— Information provided —
>> Start

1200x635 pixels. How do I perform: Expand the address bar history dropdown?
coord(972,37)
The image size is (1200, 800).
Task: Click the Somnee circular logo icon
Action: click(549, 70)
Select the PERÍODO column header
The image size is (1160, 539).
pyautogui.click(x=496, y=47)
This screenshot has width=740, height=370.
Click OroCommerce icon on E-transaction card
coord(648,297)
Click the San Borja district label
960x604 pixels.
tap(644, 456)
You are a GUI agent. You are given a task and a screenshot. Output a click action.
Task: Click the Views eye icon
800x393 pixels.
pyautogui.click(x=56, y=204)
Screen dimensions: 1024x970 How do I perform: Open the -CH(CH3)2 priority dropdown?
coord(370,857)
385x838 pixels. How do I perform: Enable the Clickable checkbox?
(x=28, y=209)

>> End

— Challenge —
Return every one of the lines above verbatim, with nothing changed.

— Exercise solution —
1200x635 pixels. How do I perform: Expand the address bar history dropdown?
coord(972,37)
The image size is (1200, 800).
Task: Click the Somnee circular logo icon
Action: click(549, 70)
Select the PERÍODO column header
The image size is (1160, 539).
pyautogui.click(x=496, y=47)
This screenshot has width=740, height=370.
Click OroCommerce icon on E-transaction card
coord(648,297)
Click the San Borja district label
960x604 pixels.
tap(644, 456)
You are a GUI agent. You are given a task and a screenshot. Output a click action.
Task: Click the Views eye icon
800x393 pixels.
pyautogui.click(x=56, y=204)
Screen dimensions: 1024x970 How do I perform: Open the -CH(CH3)2 priority dropdown?
coord(370,857)
385x838 pixels. How do I perform: Enable the Clickable checkbox?
(x=28, y=209)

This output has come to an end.